The result will be revealed on Friday — the same day the nation will learn the outcome of an election described as one of the most unpredictable in living memory.

The children will vote after learning about politics in Britain, where Prime Minister David Cameron’s Conservatives and the centre-left Labour party are vying for power.

“We were talking about important leaders in the past, and how important it is to vote for a good leader because they will decide what happens in Britain,” said Fuad, 14, after sitting through a lesson on Margaret Thatcher, Tony Blair and other past leaders.

Jeffrey said he wanted to vote for Labour, who have promised to cut university tuition fees which have risen to up to £9,000 (12,000 euros, $13,500) a year under Cameron’s coalition government.

“I hope it will be cheaper than £9,000,” he added, looking forward to a time when he might study at university.

– Fears of infiltration –

The multicultural southeast London school is far from the only one in Britain holding mock elections on Thursday.

Since 2014, English schools have had a duty to promote British values — an initiative Education Secretary Nicky Morgan has said could help avoid events such as the Charlie Hebdo attack in Paris in January.

The effort does not involve flags or singing the national anthem but there is a requirement for “every school to promote the basic British values of democracy, the rule of law, individual liberty, and mutual respect and tolerance for those of different faiths and belief.”

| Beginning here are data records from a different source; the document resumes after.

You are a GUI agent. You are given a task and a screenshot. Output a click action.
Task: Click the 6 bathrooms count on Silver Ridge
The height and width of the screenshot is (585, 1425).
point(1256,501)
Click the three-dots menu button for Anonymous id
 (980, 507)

“I think the agenda of the government is about creating a common culture. They want people to have a sense of identity and a sense of belonging to this country,” said vice principal Marvin Charles.

Concerns over identity are not new and were inflamed after the 2005 London bombing attacks perpetrated by young British Muslims.

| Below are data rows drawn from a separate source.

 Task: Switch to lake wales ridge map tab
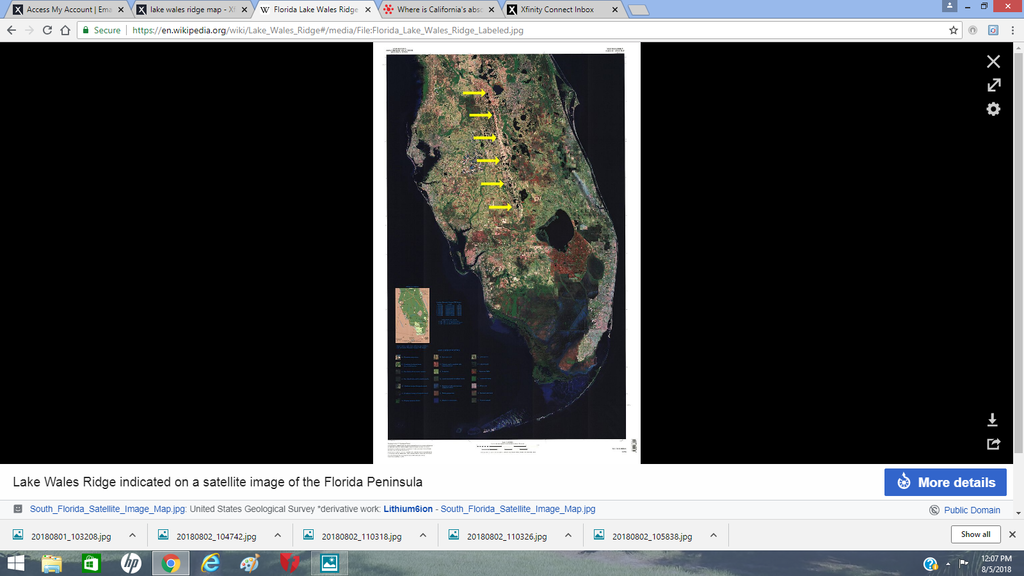[x=190, y=10]
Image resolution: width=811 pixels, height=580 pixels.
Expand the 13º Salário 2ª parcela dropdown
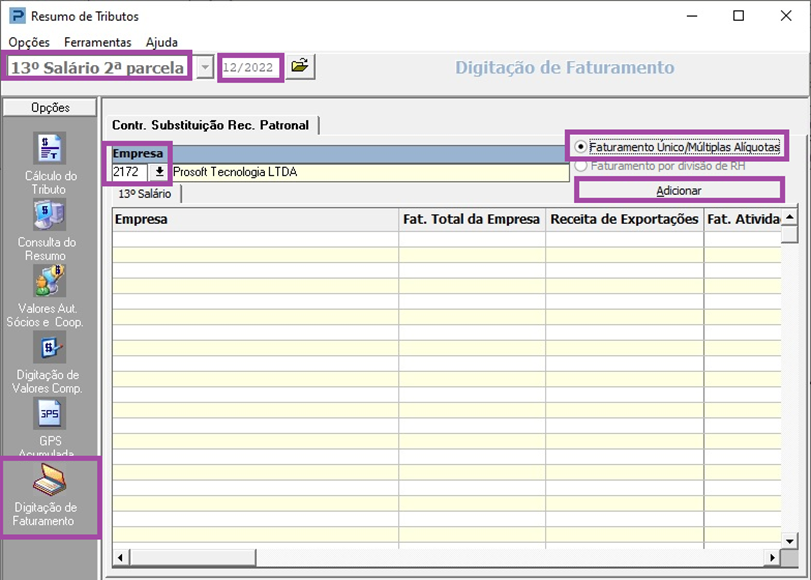[205, 68]
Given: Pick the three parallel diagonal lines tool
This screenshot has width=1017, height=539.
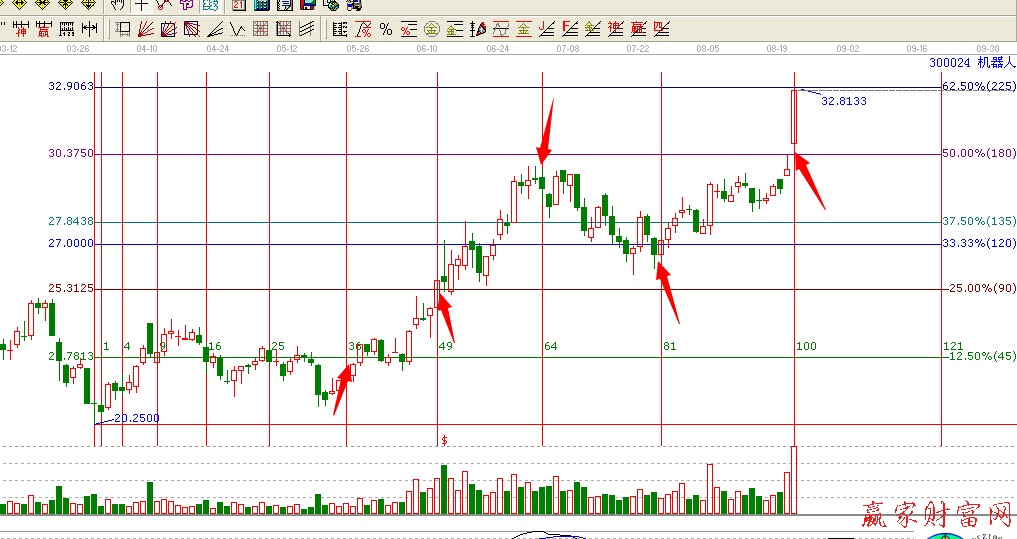Looking at the screenshot, I should pyautogui.click(x=307, y=29).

But they have resurfaced recently following a scandal over an alleged attempt by Islamists to infiltrate several Birmingham schools and a wave of British teenagers travelling to join the Islamic State (IS) group in Syria.

“They were born here, they were raised here and yet they have no sense of connection to being here. That is an issue and that is what we need to tackle,” Charles said.

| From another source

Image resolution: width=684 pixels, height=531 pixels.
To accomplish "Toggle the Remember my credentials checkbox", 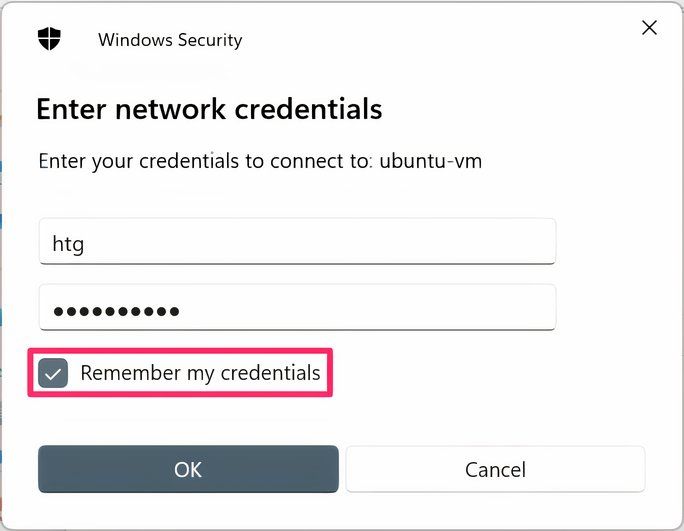I will 52,374.
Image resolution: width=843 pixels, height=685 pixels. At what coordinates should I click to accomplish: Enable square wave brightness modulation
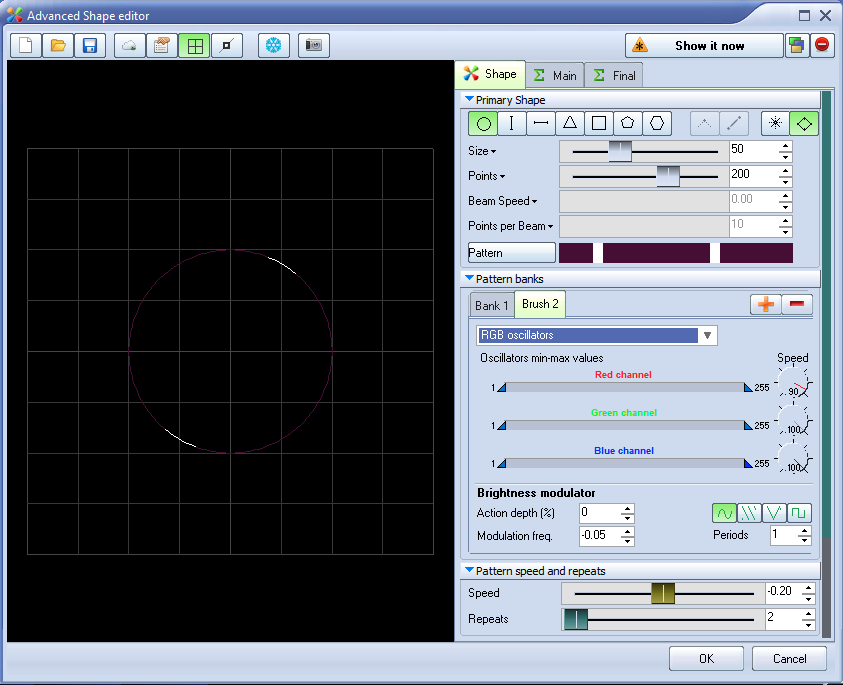(x=799, y=513)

The new initiative has been questioned by some who question how easy it is to define British values and whether schools should promote them. But the reception has been broadly positive.

According to The Key State of Education survey report, a poll of 1,180 school heads in England, 70 percent believed it appropriate for schools to promote British values.

John Claughton, chief master at the private, all-male King Edward’s School in Birmingham, said instilling strong values has long been the role of schools like his, where about 60 percent of students are of Asian heritage and about one in five is Muslim.

“Respect for each other, for other people’s ideas, celebration of difference, the value of ideas, of dialectic, questioning and challenging ideas, intellectual curiosity: those things are absolutely fundamental to our kind of school,” Claughton said.

“I don’t think these are British values at all, they are universal human values.”